Change every "This screenshot has" in the material below to "This image has" and give the lines again with nothing else altered.

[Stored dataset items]
▼

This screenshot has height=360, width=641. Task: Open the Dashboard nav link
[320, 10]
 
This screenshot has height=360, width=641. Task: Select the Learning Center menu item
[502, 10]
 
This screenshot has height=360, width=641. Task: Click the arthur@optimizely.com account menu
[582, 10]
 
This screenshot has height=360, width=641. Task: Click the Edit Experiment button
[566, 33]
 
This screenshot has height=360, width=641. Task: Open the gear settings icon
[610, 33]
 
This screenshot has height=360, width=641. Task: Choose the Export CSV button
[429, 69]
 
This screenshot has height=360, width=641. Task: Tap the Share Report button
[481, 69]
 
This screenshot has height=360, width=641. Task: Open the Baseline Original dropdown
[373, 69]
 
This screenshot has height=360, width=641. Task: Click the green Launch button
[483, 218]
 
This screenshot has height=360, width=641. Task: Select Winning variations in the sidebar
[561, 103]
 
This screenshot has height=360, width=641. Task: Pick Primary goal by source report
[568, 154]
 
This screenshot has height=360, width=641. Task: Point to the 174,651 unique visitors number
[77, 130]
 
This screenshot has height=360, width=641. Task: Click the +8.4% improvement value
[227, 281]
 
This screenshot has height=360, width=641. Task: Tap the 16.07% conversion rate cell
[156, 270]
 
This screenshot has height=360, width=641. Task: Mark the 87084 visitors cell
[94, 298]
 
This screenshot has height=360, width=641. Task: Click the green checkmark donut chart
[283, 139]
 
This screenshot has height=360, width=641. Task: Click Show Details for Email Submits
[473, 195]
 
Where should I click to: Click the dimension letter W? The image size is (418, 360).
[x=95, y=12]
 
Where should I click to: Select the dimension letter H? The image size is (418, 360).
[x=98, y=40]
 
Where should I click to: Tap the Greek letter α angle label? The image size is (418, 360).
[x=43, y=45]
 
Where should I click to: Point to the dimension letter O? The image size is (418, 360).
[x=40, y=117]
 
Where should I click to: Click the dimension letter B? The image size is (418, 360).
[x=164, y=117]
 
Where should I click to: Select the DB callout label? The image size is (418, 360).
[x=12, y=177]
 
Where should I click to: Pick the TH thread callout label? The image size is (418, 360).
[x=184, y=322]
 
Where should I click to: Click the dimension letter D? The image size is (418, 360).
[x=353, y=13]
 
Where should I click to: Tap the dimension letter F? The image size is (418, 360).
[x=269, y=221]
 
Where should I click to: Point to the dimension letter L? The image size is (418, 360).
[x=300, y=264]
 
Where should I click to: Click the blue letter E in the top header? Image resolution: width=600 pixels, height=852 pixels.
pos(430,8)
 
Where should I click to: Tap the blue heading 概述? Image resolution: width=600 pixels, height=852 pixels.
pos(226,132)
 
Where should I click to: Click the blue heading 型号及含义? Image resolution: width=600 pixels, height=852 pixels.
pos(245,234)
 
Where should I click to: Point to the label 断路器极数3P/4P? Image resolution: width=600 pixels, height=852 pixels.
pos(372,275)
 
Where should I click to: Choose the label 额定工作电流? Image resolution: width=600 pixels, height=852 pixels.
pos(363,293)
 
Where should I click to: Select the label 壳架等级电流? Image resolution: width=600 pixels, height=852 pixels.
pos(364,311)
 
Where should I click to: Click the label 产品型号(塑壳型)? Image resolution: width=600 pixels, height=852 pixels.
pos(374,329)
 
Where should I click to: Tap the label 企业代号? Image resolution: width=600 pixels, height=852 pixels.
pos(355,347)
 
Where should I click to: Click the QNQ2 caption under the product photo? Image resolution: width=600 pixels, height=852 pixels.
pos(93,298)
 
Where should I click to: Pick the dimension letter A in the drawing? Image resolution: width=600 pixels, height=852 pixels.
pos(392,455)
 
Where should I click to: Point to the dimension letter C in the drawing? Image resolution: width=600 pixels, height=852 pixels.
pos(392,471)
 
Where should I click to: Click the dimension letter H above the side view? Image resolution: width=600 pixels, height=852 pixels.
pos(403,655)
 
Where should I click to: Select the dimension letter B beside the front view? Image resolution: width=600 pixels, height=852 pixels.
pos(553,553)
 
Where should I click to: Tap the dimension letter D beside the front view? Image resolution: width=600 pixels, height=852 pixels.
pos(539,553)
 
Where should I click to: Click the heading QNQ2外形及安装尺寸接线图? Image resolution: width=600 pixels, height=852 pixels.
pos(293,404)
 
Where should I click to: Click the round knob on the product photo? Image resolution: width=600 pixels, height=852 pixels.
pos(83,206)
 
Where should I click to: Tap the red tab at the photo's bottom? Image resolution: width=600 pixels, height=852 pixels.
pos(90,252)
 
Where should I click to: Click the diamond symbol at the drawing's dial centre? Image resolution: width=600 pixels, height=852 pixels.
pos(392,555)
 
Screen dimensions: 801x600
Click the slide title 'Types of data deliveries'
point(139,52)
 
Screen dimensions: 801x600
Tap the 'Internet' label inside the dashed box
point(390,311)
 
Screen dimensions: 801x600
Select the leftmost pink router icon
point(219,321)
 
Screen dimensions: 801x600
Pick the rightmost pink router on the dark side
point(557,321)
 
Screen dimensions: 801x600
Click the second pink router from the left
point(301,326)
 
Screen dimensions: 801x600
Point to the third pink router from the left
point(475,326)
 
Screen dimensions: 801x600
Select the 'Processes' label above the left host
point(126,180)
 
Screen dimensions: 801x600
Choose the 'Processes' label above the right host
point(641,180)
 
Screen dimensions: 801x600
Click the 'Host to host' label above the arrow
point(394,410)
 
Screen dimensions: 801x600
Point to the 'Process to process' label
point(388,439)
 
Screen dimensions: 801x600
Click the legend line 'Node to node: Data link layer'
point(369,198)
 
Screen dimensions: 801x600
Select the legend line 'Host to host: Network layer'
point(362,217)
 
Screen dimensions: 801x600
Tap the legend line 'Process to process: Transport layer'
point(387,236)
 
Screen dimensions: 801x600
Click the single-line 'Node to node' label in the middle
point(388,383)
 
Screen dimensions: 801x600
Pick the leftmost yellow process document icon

▲

**Response to this task**.
This image has height=360, width=641. Task: Open the Dashboard nav link
[320, 10]
 
This image has height=360, width=641. Task: Select the Learning Center menu item
[502, 10]
 
This image has height=360, width=641. Task: Click the arthur@optimizely.com account menu
[582, 10]
 
This image has height=360, width=641. Task: Click the Edit Experiment button
[566, 33]
 
This image has height=360, width=641. Task: Open the gear settings icon
[610, 33]
 
This image has height=360, width=641. Task: Choose the Export CSV button
[429, 69]
 
This image has height=360, width=641. Task: Tap the Share Report button
[481, 69]
 
This image has height=360, width=641. Task: Open the Baseline Original dropdown
[373, 69]
 
This image has height=360, width=641. Task: Click the green Launch button
[483, 218]
 
This image has height=360, width=641. Task: Select Winning variations in the sidebar
[561, 103]
 
This image has height=360, width=641. Task: Pick Primary goal by source report
[568, 154]
 
This image has height=360, width=641. Task: Point to the 174,651 unique visitors number
[77, 130]
 
This image has height=360, width=641. Task: Click the +8.4% improvement value
[227, 281]
 
This image has height=360, width=641. Task: Tap the 16.07% conversion rate cell
[156, 270]
 
This image has height=360, width=641. Task: Mark the 87084 visitors cell
[94, 298]
 
This image has height=360, width=641. Task: Click the green checkmark donut chart
[283, 139]
 
This image has height=360, width=641. Task: Click Show Details for Email Submits
[473, 195]
 
Where should I click to: Click the dimension letter W? The image size is (418, 360).
[x=95, y=12]
 
Where should I click to: Select the dimension letter H? The image size is (418, 360).
[x=98, y=40]
 
Where should I click to: Tap the Greek letter α angle label? The image size is (418, 360).
[x=43, y=45]
 
Where should I click to: Point to the dimension letter O? The image size is (418, 360).
[x=40, y=117]
 
Where should I click to: Click the dimension letter B? The image size is (418, 360).
[x=164, y=117]
 
Where should I click to: Select the DB callout label? The image size is (418, 360).
[x=12, y=177]
 
Where should I click to: Pick the TH thread callout label? The image size is (418, 360).
[x=184, y=322]
 
Where should I click to: Click the dimension letter D? The image size is (418, 360).
[x=353, y=13]
 
Where should I click to: Tap the dimension letter F? The image size is (418, 360).
[x=269, y=221]
 
Where should I click to: Point to the dimension letter L? The image size is (418, 360).
[x=300, y=264]
 
Where should I click to: Click the blue letter E in the top header? Image resolution: width=600 pixels, height=852 pixels.
pos(430,8)
 
Where should I click to: Tap the blue heading 概述? Image resolution: width=600 pixels, height=852 pixels.
pos(226,132)
 
Where should I click to: Click the blue heading 型号及含义? Image resolution: width=600 pixels, height=852 pixels.
pos(245,234)
 
Where should I click to: Point to the label 断路器极数3P/4P? Image resolution: width=600 pixels, height=852 pixels.
pos(372,275)
 
Where should I click to: Choose the label 额定工作电流? Image resolution: width=600 pixels, height=852 pixels.
pos(363,293)
 
Where should I click to: Select the label 壳架等级电流? Image resolution: width=600 pixels, height=852 pixels.
pos(364,311)
 
Where should I click to: Click the label 产品型号(塑壳型)? Image resolution: width=600 pixels, height=852 pixels.
pos(374,329)
 
Where should I click to: Tap the label 企业代号? Image resolution: width=600 pixels, height=852 pixels.
pos(355,347)
 
Where should I click to: Click the QNQ2 caption under the product photo? Image resolution: width=600 pixels, height=852 pixels.
pos(93,298)
 
Where should I click to: Pick the dimension letter A in the drawing? Image resolution: width=600 pixels, height=852 pixels.
pos(392,455)
 
Where should I click to: Point to the dimension letter C in the drawing? Image resolution: width=600 pixels, height=852 pixels.
pos(392,471)
 
Where should I click to: Click the dimension letter H above the side view? Image resolution: width=600 pixels, height=852 pixels.
pos(403,655)
 
Where should I click to: Select the dimension letter B beside the front view? Image resolution: width=600 pixels, height=852 pixels.
pos(553,553)
 
Where should I click to: Tap the dimension letter D beside the front view? Image resolution: width=600 pixels, height=852 pixels.
pos(539,553)
 
Where should I click to: Click the heading QNQ2外形及安装尺寸接线图? Image resolution: width=600 pixels, height=852 pixels.
pos(293,404)
 
Where should I click to: Click the round knob on the product photo? Image resolution: width=600 pixels, height=852 pixels.
pos(83,206)
 
Where should I click to: Tap the red tab at the photo's bottom? Image resolution: width=600 pixels, height=852 pixels.
pos(90,252)
 
Where should I click to: Click the diamond symbol at the drawing's dial centre? Image resolution: width=600 pixels, height=852 pixels.
pos(392,555)
 
Screen dimensions: 801x600
Click the slide title 'Types of data deliveries'
point(139,52)
 
Screen dimensions: 801x600
Tap the 'Internet' label inside the dashed box
point(390,311)
 
Screen dimensions: 801x600
Select the leftmost pink router icon
point(219,321)
 
Screen dimensions: 801x600
Pick the rightmost pink router on the dark side
point(557,321)
 
Screen dimensions: 801x600
Click the second pink router from the left
point(301,326)
 
Screen dimensions: 801x600
Point to the third pink router from the left
point(475,326)
 
Screen dimensions: 801x600
Select the 'Processes' label above the left host
point(126,180)
 
Screen dimensions: 801x600
Choose the 'Processes' label above the right host
point(641,180)
 
Screen dimensions: 801x600
Click the 'Host to host' label above the arrow
point(394,410)
 
Screen dimensions: 801x600
Point to the 'Process to process' label
point(388,439)
 
Screen dimensions: 801x600
Click the legend line 'Node to node: Data link layer'
point(369,198)
 
Screen dimensions: 801x600
Select the legend line 'Host to host: Network layer'
point(362,217)
 
Screen dimensions: 801x600
Tap the legend line 'Process to process: Transport layer'
point(387,236)
 
Screen dimensions: 801x600
Click the single-line 'Node to node' label in the middle
point(388,383)
 
Screen dimensions: 801x600
Pick the leftmost yellow process document icon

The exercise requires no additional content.